- [Work instructions]: Copy the items below, putting "Daisy" in place of "Gerbera" and leaving everything else unchanged.

- [Provided material]:
····················

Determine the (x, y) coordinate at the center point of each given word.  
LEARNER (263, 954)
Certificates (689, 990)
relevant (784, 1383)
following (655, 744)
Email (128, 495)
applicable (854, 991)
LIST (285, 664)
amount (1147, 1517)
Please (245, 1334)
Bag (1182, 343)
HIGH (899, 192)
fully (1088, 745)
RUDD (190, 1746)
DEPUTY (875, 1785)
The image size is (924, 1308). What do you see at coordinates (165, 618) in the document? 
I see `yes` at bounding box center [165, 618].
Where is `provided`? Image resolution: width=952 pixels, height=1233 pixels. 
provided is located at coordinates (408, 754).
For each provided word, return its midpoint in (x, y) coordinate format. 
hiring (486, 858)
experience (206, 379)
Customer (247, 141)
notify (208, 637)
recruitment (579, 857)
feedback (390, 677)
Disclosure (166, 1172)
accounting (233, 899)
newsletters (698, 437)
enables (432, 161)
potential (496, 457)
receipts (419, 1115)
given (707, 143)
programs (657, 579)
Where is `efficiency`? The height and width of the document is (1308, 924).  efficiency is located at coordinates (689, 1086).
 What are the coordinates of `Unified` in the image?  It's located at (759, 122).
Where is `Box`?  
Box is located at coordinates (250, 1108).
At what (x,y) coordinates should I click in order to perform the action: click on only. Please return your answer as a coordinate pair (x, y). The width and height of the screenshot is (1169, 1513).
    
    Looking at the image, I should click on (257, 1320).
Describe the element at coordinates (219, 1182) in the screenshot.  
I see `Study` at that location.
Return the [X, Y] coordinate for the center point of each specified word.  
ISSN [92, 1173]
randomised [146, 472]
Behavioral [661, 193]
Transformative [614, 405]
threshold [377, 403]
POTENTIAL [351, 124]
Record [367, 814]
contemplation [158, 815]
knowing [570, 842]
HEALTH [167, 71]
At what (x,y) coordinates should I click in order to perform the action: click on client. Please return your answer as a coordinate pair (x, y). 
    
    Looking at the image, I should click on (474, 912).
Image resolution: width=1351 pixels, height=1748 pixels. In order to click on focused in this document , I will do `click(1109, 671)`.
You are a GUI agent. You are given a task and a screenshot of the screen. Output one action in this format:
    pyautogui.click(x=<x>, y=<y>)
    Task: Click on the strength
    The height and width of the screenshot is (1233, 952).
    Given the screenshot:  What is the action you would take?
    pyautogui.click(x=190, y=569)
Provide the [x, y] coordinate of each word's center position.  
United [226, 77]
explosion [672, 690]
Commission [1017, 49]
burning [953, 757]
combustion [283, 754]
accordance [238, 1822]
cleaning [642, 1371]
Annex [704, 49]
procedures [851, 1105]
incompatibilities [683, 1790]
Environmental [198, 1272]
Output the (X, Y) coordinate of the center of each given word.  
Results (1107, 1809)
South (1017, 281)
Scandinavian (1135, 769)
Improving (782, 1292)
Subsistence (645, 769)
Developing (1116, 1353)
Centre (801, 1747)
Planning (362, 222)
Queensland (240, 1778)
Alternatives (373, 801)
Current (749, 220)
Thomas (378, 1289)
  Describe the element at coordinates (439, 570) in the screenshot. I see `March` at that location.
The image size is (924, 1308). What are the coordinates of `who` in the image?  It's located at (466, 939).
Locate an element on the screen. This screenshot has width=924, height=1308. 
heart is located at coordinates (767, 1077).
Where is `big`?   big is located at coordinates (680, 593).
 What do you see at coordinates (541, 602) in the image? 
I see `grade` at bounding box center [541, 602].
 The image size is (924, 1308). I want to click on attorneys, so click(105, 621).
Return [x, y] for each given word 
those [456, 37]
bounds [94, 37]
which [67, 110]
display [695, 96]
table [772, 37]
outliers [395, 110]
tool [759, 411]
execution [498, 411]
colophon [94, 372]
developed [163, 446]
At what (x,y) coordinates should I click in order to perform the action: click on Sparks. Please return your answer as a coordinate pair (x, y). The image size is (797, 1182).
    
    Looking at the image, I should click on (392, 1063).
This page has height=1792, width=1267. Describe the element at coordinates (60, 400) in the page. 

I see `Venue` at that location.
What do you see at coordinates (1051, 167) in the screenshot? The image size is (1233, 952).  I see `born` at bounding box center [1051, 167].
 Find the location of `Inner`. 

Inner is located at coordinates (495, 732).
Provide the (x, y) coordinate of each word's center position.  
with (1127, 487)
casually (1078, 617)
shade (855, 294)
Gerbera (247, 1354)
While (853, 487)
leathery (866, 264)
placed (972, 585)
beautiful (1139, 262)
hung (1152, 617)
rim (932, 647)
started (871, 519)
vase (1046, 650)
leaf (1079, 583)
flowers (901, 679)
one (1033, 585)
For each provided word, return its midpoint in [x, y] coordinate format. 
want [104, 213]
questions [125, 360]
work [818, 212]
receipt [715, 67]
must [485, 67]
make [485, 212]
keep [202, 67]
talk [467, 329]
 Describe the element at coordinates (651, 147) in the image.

····················

- [Answer]:
Determine the (x, y) coordinate at the center point of each given word.  
LEARNER (263, 954)
Certificates (689, 990)
relevant (784, 1383)
following (655, 744)
Email (128, 495)
applicable (854, 991)
LIST (285, 664)
amount (1147, 1517)
Please (245, 1334)
Bag (1182, 343)
HIGH (899, 192)
fully (1088, 745)
RUDD (190, 1746)
DEPUTY (875, 1785)
The image size is (924, 1308). What do you see at coordinates (165, 618) in the document? 
I see `yes` at bounding box center [165, 618].
Where is `provided`? Image resolution: width=952 pixels, height=1233 pixels. 
provided is located at coordinates (408, 754).
For each provided word, return its midpoint in (x, y) coordinate format. 
hiring (486, 858)
experience (206, 379)
Customer (247, 141)
notify (208, 637)
recruitment (579, 857)
feedback (390, 677)
Disclosure (166, 1172)
accounting (233, 899)
newsletters (698, 437)
enables (432, 161)
potential (496, 457)
receipts (419, 1115)
given (707, 143)
programs (657, 579)
Where is `efficiency`? The height and width of the document is (1308, 924).  efficiency is located at coordinates (689, 1086).
 What are the coordinates of `Unified` in the image?  It's located at (759, 122).
Where is `Box`?  
Box is located at coordinates (250, 1108).
At what (x,y) coordinates should I click in order to perform the action: click on only. Please return your answer as a coordinate pair (x, y). The width and height of the screenshot is (1169, 1513).
    
    Looking at the image, I should click on (257, 1320).
Describe the element at coordinates (219, 1182) in the screenshot.  
I see `Study` at that location.
Return the [X, Y] coordinate for the center point of each specified word.  
ISSN [92, 1173]
randomised [146, 472]
Behavioral [661, 193]
Transformative [614, 405]
threshold [377, 403]
POTENTIAL [351, 124]
Record [367, 814]
contemplation [158, 815]
knowing [570, 842]
HEALTH [167, 71]
At what (x,y) coordinates should I click in order to perform the action: click on client. Please return your answer as a coordinate pair (x, y). 
    
    Looking at the image, I should click on (474, 912).
Image resolution: width=1351 pixels, height=1748 pixels. In order to click on focused in this document , I will do `click(1109, 671)`.
You are a GUI agent. You are given a task and a screenshot of the screen. Output one action in this format:
    pyautogui.click(x=<x>, y=<y>)
    Task: Click on the strength
    The height and width of the screenshot is (1233, 952).
    Given the screenshot:  What is the action you would take?
    pyautogui.click(x=190, y=569)
Provide the [x, y] coordinate of each word's center position.  
United [226, 77]
explosion [672, 690]
Commission [1017, 49]
burning [953, 757]
combustion [283, 754]
accordance [238, 1822]
cleaning [642, 1371]
Annex [704, 49]
procedures [851, 1105]
incompatibilities [683, 1790]
Environmental [198, 1272]
Output the (X, Y) coordinate of the center of each given word.  
Results (1107, 1809)
South (1017, 281)
Scandinavian (1135, 769)
Improving (782, 1292)
Subsistence (645, 769)
Developing (1116, 1353)
Centre (801, 1747)
Planning (362, 222)
Queensland (240, 1778)
Alternatives (373, 801)
Current (749, 220)
Thomas (378, 1289)
  Describe the element at coordinates (439, 570) in the screenshot. I see `March` at that location.
The image size is (924, 1308). What are the coordinates of `who` in the image?  It's located at (466, 939).
Locate an element on the screen. This screenshot has width=924, height=1308. 
heart is located at coordinates (767, 1077).
Where is `big`?   big is located at coordinates (680, 593).
 What do you see at coordinates (541, 602) in the image? 
I see `grade` at bounding box center [541, 602].
 The image size is (924, 1308). I want to click on attorneys, so click(105, 621).
Return [x, y] for each given word 
those [456, 37]
bounds [94, 37]
which [67, 110]
display [695, 96]
table [772, 37]
outliers [395, 110]
tool [759, 411]
execution [498, 411]
colophon [94, 372]
developed [163, 446]
At what (x,y) coordinates should I click in order to perform the action: click on Sparks. Please return your answer as a coordinate pair (x, y). The image size is (797, 1182).
    
    Looking at the image, I should click on (392, 1063).
This page has height=1792, width=1267. Describe the element at coordinates (60, 400) in the page. 

I see `Venue` at that location.
What do you see at coordinates (1051, 167) in the screenshot? The image size is (1233, 952).  I see `born` at bounding box center [1051, 167].
 Find the location of `Inner`. 

Inner is located at coordinates (495, 732).
Provide the (x, y) coordinate of each word's center position.  
with (1127, 487)
casually (1078, 617)
shade (855, 294)
Daisy (247, 1354)
While (853, 487)
leathery (866, 264)
placed (972, 585)
beautiful (1139, 262)
hung (1152, 617)
rim (932, 647)
started (871, 519)
vase (1046, 650)
leaf (1079, 583)
flowers (901, 679)
one (1033, 585)
For each provided word, return its midpoint in [x, y] coordinate format. 
want [104, 213]
questions [125, 360]
work [818, 212]
receipt [715, 67]
must [485, 67]
make [485, 212]
keep [202, 67]
talk [467, 329]
 Describe the element at coordinates (651, 147) in the image.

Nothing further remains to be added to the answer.